Recorded data =
|---|
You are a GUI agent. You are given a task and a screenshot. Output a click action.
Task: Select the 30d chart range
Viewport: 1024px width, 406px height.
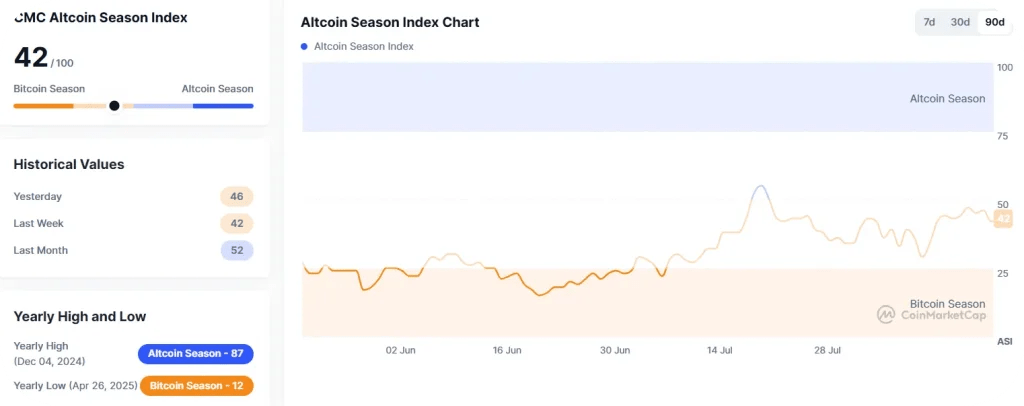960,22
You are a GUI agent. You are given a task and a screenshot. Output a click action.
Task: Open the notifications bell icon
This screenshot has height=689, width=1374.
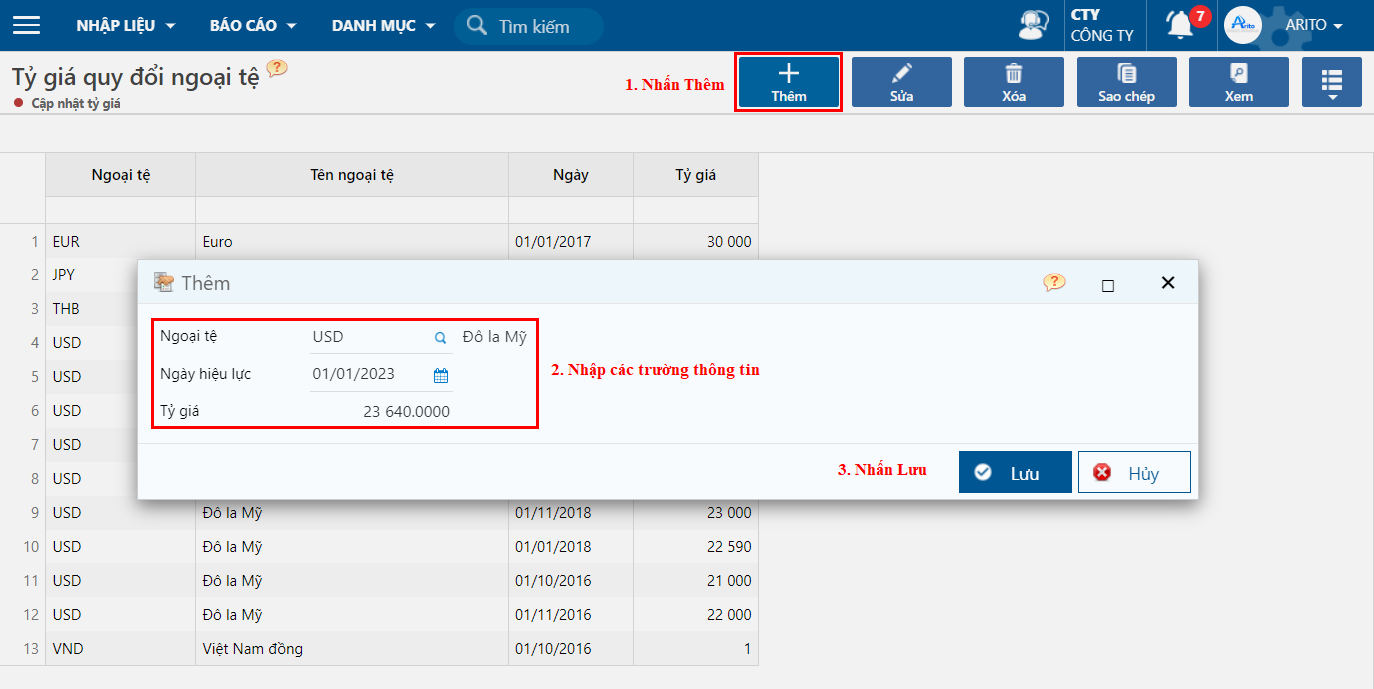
|---|
Instruction = Copy the lines above word for word, omitting the pictures.

Written response =
You are a GUI agent. You are given a task and a screenshot. Output a click action.
Task: Select the 30d chart range
Viewport: 1024px width, 406px height.
960,22
You are a GUI agent. You are given a task and a screenshot. Output a click action.
Task: Open the notifications bell icon
This screenshot has height=689, width=1374.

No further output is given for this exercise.